Joint Power Allocation and Rate Control for Rate Splitting Multiple Access Networks with Covert Communications

TL;DR

This paper introduces a stochastic optimization and learning-based approach for joint power and rate control in RSMA networks, enhancing covert communication rates and system fairness under adversarial conditions.

Contribution

It proposes a novel adaptive framework combining stochastic optimization and learning algorithms for secure, efficient power and rate management in RSMA systems.

Findings

Achieves positive covert transmission rates in finite blocklength regimes.

Increases covert rates significantly at high SNR levels (20-40 dB).

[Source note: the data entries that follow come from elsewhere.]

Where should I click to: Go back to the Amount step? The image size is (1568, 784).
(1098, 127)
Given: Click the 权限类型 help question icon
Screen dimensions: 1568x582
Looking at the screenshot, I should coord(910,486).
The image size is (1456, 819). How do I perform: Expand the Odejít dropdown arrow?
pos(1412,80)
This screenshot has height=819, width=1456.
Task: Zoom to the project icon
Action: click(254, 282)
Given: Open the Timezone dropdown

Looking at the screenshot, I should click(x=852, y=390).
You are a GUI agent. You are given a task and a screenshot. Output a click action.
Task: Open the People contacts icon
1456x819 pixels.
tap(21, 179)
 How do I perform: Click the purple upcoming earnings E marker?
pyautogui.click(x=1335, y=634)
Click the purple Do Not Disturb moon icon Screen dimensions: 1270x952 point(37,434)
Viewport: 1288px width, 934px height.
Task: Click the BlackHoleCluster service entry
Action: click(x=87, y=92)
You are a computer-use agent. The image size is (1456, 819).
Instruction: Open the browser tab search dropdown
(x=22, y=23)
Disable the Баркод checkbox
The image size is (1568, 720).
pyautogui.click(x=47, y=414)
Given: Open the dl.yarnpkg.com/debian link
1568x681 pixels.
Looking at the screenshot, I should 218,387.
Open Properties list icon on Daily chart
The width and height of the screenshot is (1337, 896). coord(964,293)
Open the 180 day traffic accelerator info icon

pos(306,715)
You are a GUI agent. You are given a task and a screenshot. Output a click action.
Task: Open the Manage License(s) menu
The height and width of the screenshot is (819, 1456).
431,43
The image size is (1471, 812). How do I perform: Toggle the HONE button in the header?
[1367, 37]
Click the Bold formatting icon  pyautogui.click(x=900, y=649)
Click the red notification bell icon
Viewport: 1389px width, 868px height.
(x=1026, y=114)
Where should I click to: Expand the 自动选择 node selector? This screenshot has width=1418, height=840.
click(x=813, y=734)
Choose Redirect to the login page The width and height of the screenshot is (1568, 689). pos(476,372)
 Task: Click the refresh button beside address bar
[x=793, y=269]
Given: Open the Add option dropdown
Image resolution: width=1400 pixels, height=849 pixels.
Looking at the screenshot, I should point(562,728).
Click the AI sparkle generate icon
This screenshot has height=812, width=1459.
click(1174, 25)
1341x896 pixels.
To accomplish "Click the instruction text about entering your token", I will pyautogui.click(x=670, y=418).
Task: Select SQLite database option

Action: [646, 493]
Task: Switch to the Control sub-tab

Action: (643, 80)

Outperforms conventional schemes with non-saturating high SNR rates.

Abstract

Rate Splitting Multiple Access (RSMA) has recently emerged as a promising technique to enhance the transmission rate for multiple access networks. Unlike conventional multiple access schemes, RSMA requires splitting and transmitting messages at different rates. The joint optimization of the power allocation and rate control at the transmitter is challenging given the uncertainty and dynamics of the environment. Furthermore, securing transmissions in RSMA networks is a crucial problem because the messages transmitted can be easily exposed to adversaries. This work first proposes a stochastic optimization framework that allows the transmitter to adaptively adjust its power and transmission rates allocated to users, and thereby maximizing the sum-rate and fairness of the system under the presence of an adversary. We then develop a highly effective learning algorithm that can help the transmitter to find the optimal policy without requiring complete information about the environment in advance. Extensive simulations show that our proposed scheme can achieve positive covert transmission rates in the finite blocklength regime and non-saturating rates at high SNR values. More significantly, our achievable covert rate can be increased at high SNR values (i.e., 20 dB to 40 dB), compared with saturating rates of a conventional multiple access scheme.